Study: Styrofoam Might Last Only Decades, Not Millennia, in the Ocean
Researchers from MIT and the Woods Hole Oceanographic Institution say that sunlight can break down polystyrene within a few decades.
From Maine to Maryland, from San Francisco to San Diego, legislators and city councilmembers have been banning expanded polystyrene—often known by the brand name Styrofoam—because they believe these products can last for millennia in the ocean. But new research suggests that polystyrene might break down into organic compounds much more quickly than expected, lessening its long-term environmental impact.
Earlier this month, researchers with the Woods Hole Oceanographic Institution and the Massachusetts Institute of Technology published a study finding that sunlight can breakdown polystyrene into organic carbon and trace amounts of carbon dioxide within a few decades.
"The sunlight creates a pair of photochemical scissors and cuts the plastic enough so that it is no longer plastic, it's this cut up skeleton of a plastic," says Chris Reddy, one of the authors of the study. The end result is organic carbon that then dissolves in seawater.
That process can take decades. Sunlight can also complete oxidize polystyrene into carbon dioxide (converting it into "thin air," Reddy says), a process that can take about 10 times as long.
In the past, scientists and policy makers had assumed that the degradation of polystyrene was controlled by how quickly tiny microbes could break the material down. Because polystyrene is difficult for these microbes to devour, people believed it would effectively last forever in the oceans. But the same things that make polystyrene hard for microbes to consume also make it easier for sunlight to break it apart.
While this study only focused on polystyrene, sunlight may play a similar role in breaking down other plastics. Reddy tells Reason that "it's entirely reasonable that photochemistry may be a factor in other plastics as well."

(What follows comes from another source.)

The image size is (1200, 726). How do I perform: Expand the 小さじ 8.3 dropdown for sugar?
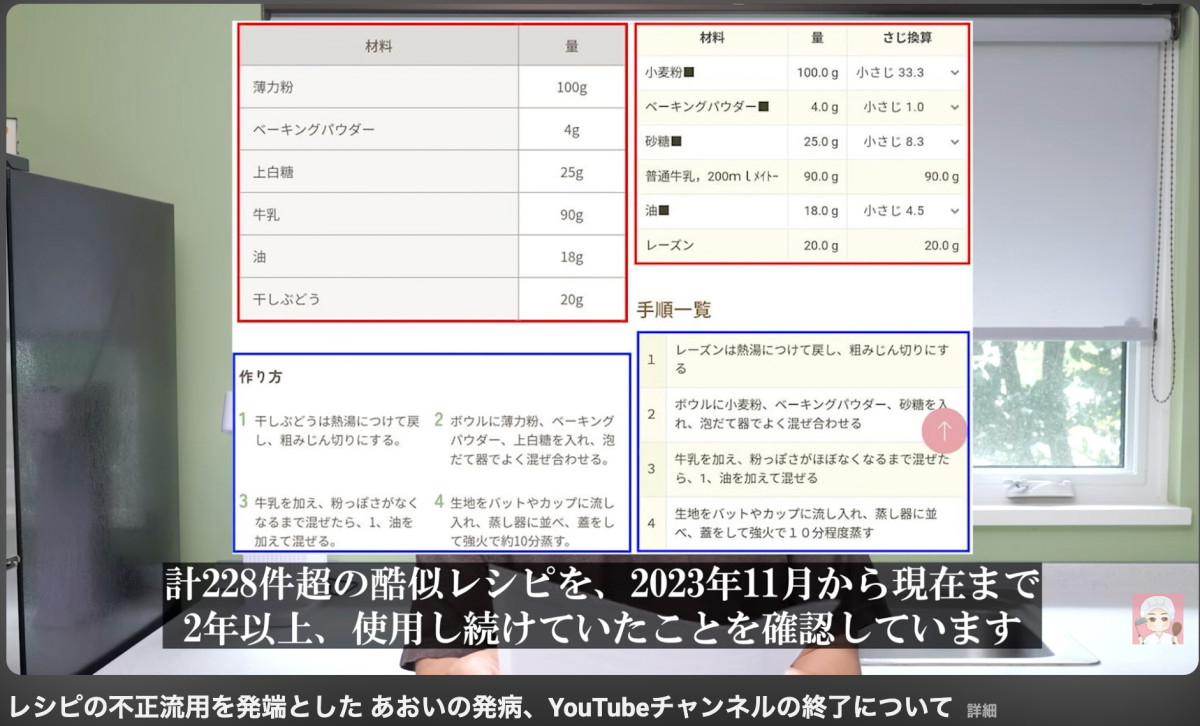(x=907, y=142)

Previous estimates of how much plastic debris is in the ocean were predicated on the idea that any plastic that entered the marine environment was effectively going to stick around forever. And yet when scientists have gone looking for that plastic, they've turned up a lot less than they were expecting. One 2014 study estimated that 99 percent of the stuff was missing.
One theory at the time was that fish were eating the plastic and then passing it out in feces which then sank to the ocean floor. Another idea was that organisms were sticking to the plastic pieces and dragging them to the bottom of the ocean.
The decades-long period of time it takes for the sun to breakdown polystyrene still makes it an environmental hazard, Reddy stresses.
"Even if we removed the plastic in a decade or 20 years, it's still 20 years of it being able to create to some kind injury to wildlife," says Reddy. "By no means are we giving any sort of plastic pollution a free pass."
But if polystyrene does eventually dissolve, that means the material is more manageable than previously thought. And that in turn makes case for plastic bans weaker, particularly in rich countries with well-functioning waste management systems.
The U.S. and Europe are responsible for about 40 percent of plastic production but only 2 percent of marine plastic waste, according to a 2016 World Economic Forum study. Asia is responsible for 45 percent of plastic production and 82 percent of plastic waste. A better environmental solution, therefore, would focus on better waste collection, particularly in Asia.